··· TASK INPUT ···

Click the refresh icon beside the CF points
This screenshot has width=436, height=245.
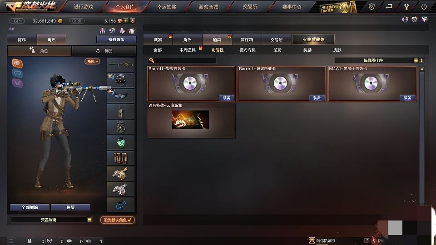click(x=133, y=21)
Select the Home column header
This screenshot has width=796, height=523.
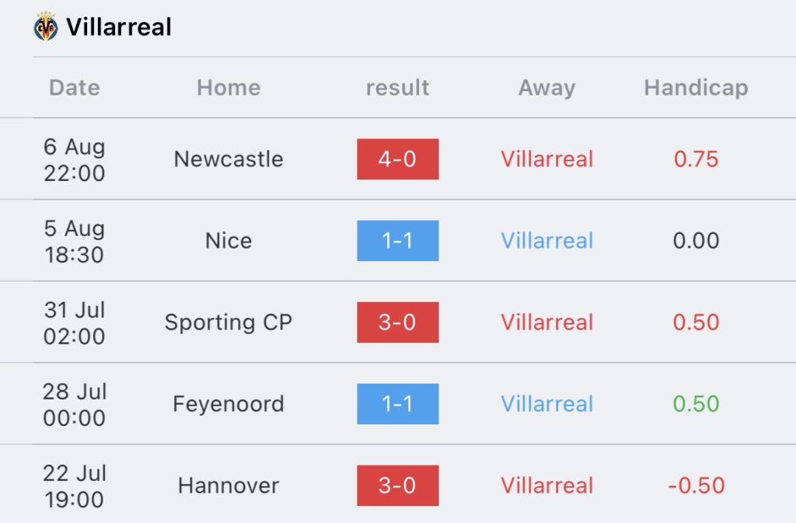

···

The answer must be a word-for-word copy of all the entries, containing no pictures.

TASK OUTPUT:
Click the refresh icon beside the CF points
This screenshot has width=436, height=245.
click(x=133, y=21)
Select the Home column header
This screenshot has width=796, height=523.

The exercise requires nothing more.